Work to complete: Can you pull out each line of the data below that includes the word "image"?

Provided data:
◆ ◆ ◆ ◆ ◆ ◆ ◆

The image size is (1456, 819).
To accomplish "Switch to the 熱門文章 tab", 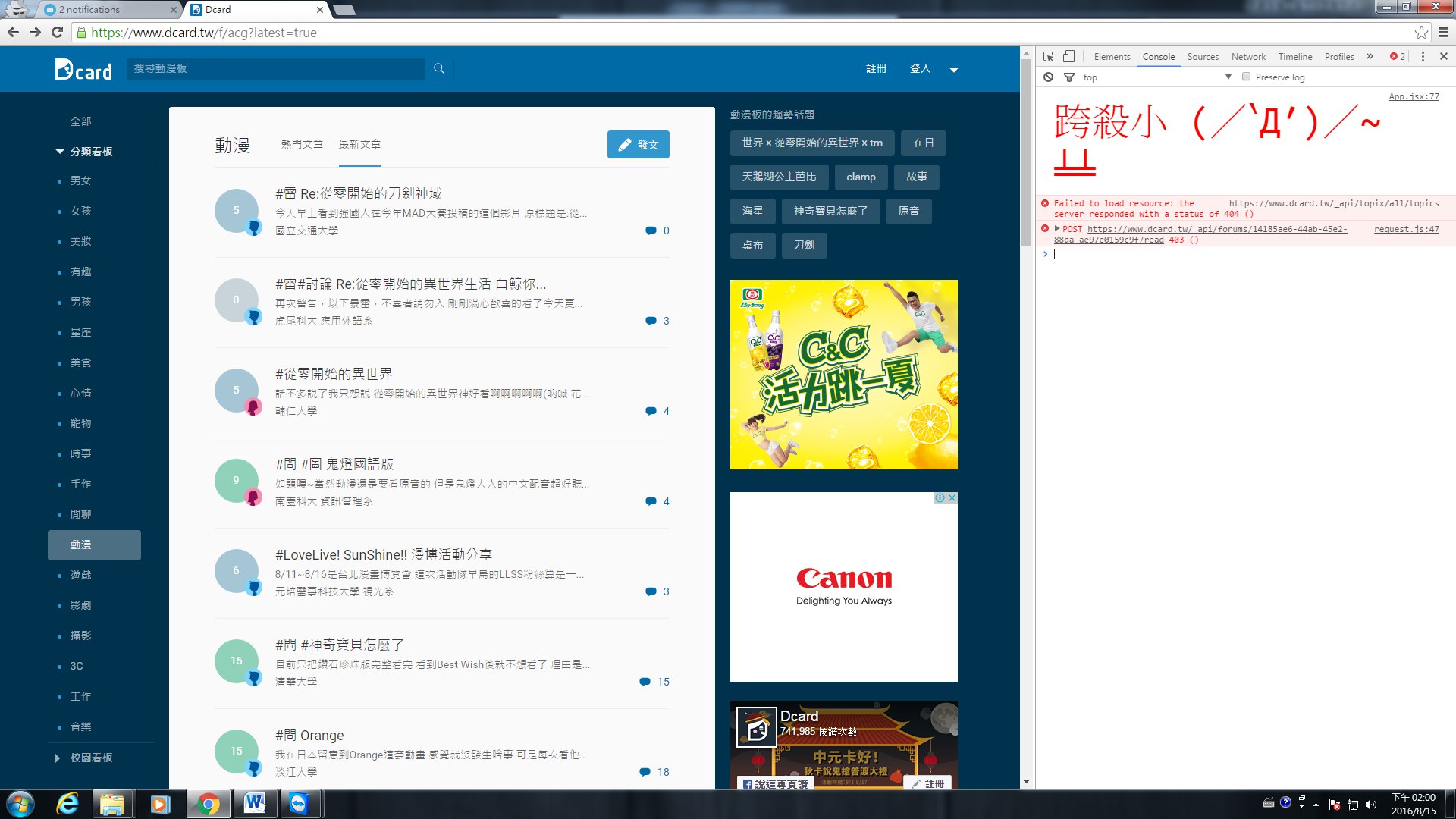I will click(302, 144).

◆ ◆ ◆ ◆ ◆ ◆ ◆

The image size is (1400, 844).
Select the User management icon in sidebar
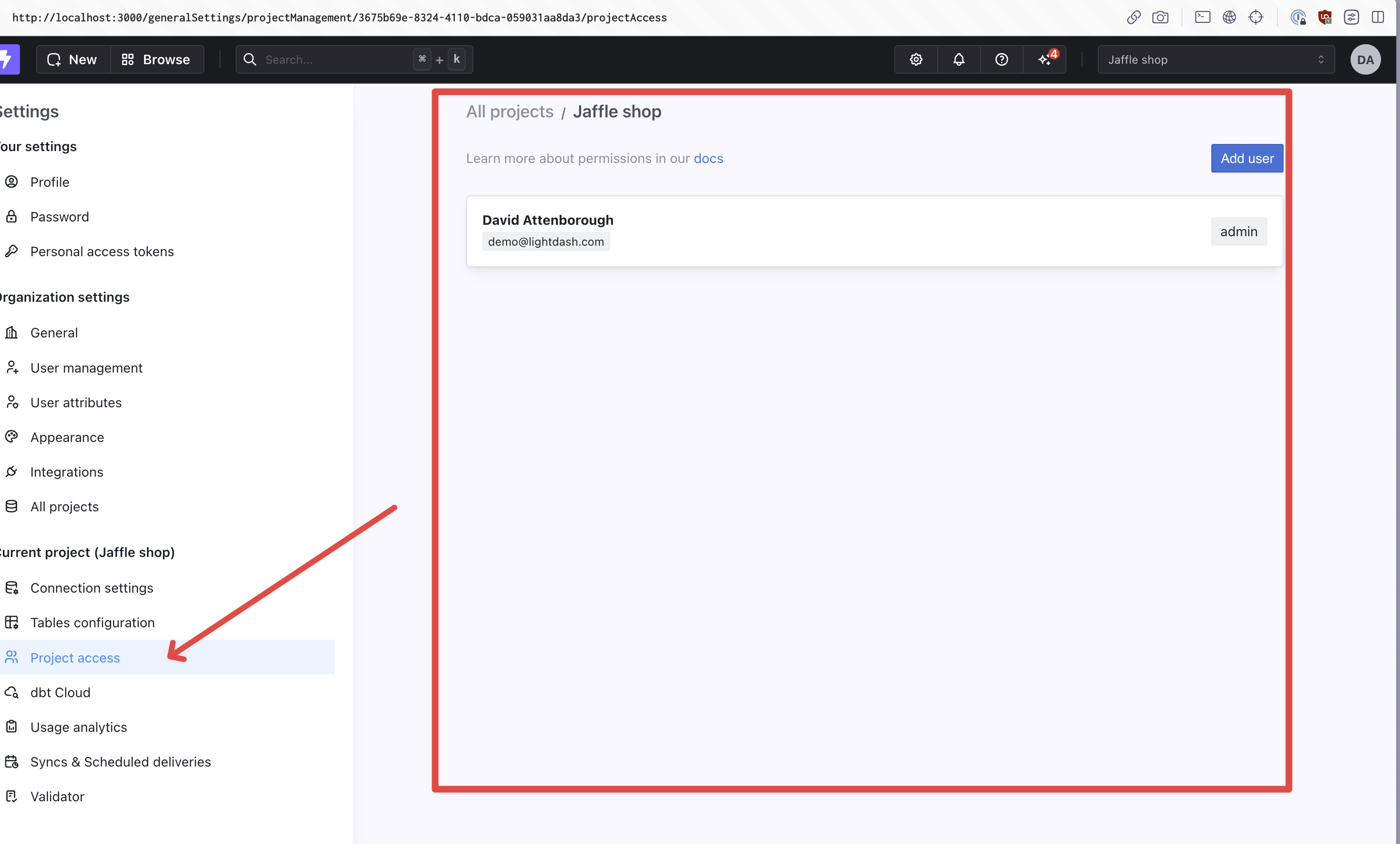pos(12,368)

◆ ◆ ◆ ◆ ◆ ◆ ◆

Solved problem:
The image size is (1456, 819).
The image size is (1400, 844).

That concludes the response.